331. Laura N. Beny, U.S. Secondary Stock Markets: A Survey of Current Regulatory and Structural Issues and a Reform Proposal to Enhance Competition, 07/2001; subsequently published in Columbia Law Review, Vol. 2002, No. 2, 399-474.

Abstract: U.S. stocks trade on an increasing number of structurally diverse and competitive stock markets. However, there is concern about the type of competition that has emerged and its implications for investor protection and market efficiency. For instance, the increasing challenge posed to the principal stock exchanges (like the NYSE) by alternative markets raise concerns about excessive order flow fragmentation and its implications for stock price efficiency and liquidity. The controversial practice of payment for order flow (POF), whereby dealers pay brokers to route customers' orders to them whether or not such a routing results in the best price for the customer, also causes concern because it significantly reduces investors' choice over where their trades will occur.
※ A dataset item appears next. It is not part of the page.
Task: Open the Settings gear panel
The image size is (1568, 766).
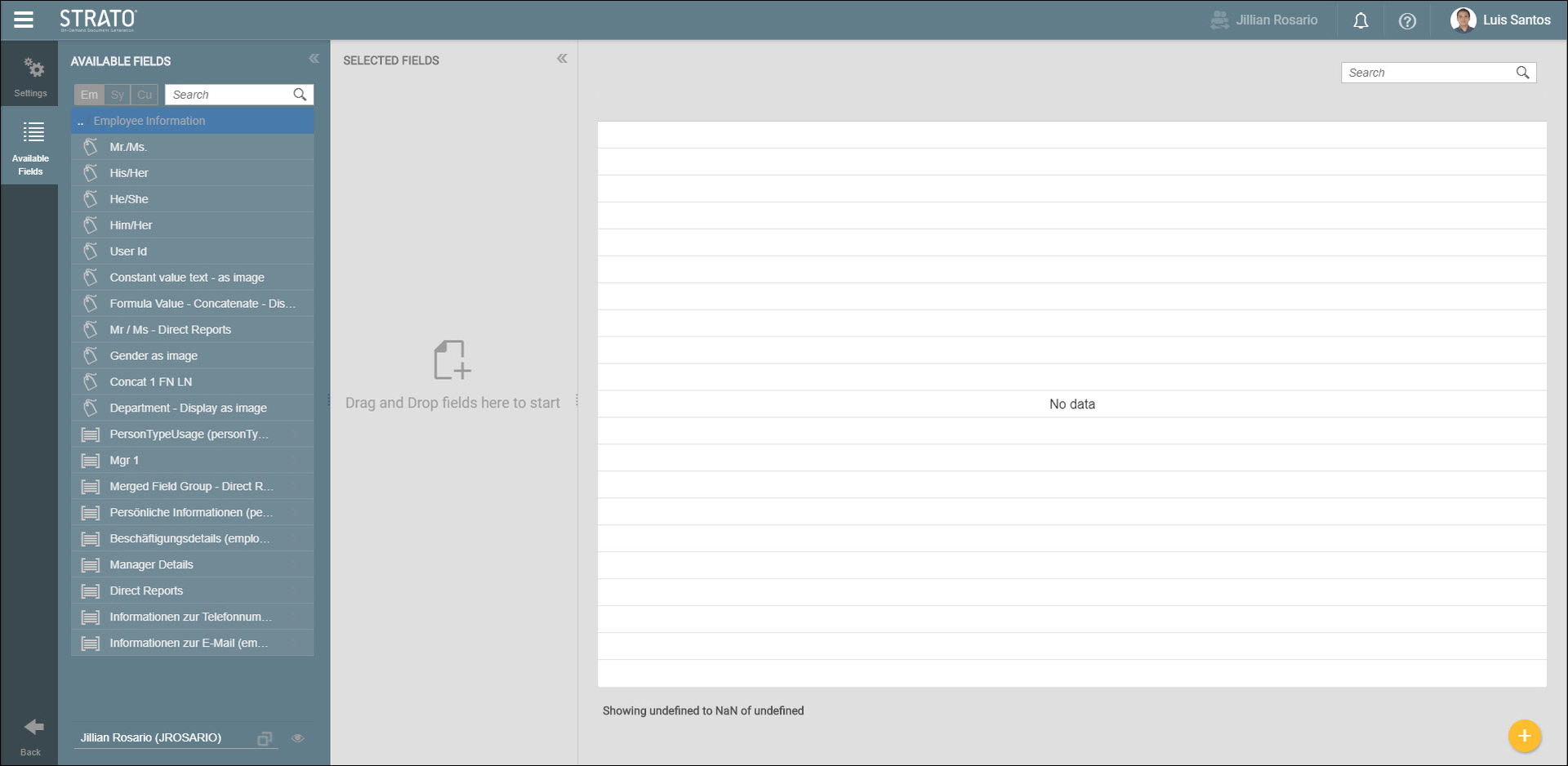Action: 31,77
The paper considers these and other contemporary issues (like market transparency and collusion in dealer markets) in considerable detail. It also provides a useful survey of the financial economics literature on these topics.

The paper argues that the current regulatory framework (the National Market System) inadequately addresses the above concerns. In light of technological and regulatory changes over the past two decades, the theoretical framework upon which the present regulatory system is based is no longer appropriate. In particular, recent developments cast doubt on the view that the primary exchanges are natural monopolies. Therefore, I propose a fundamentally different approach to the regulation of U.S. secondary trading markets: a genuinely competitive regime that gives issuers and, derivatively, investors a genuine choice over where their shares will trade.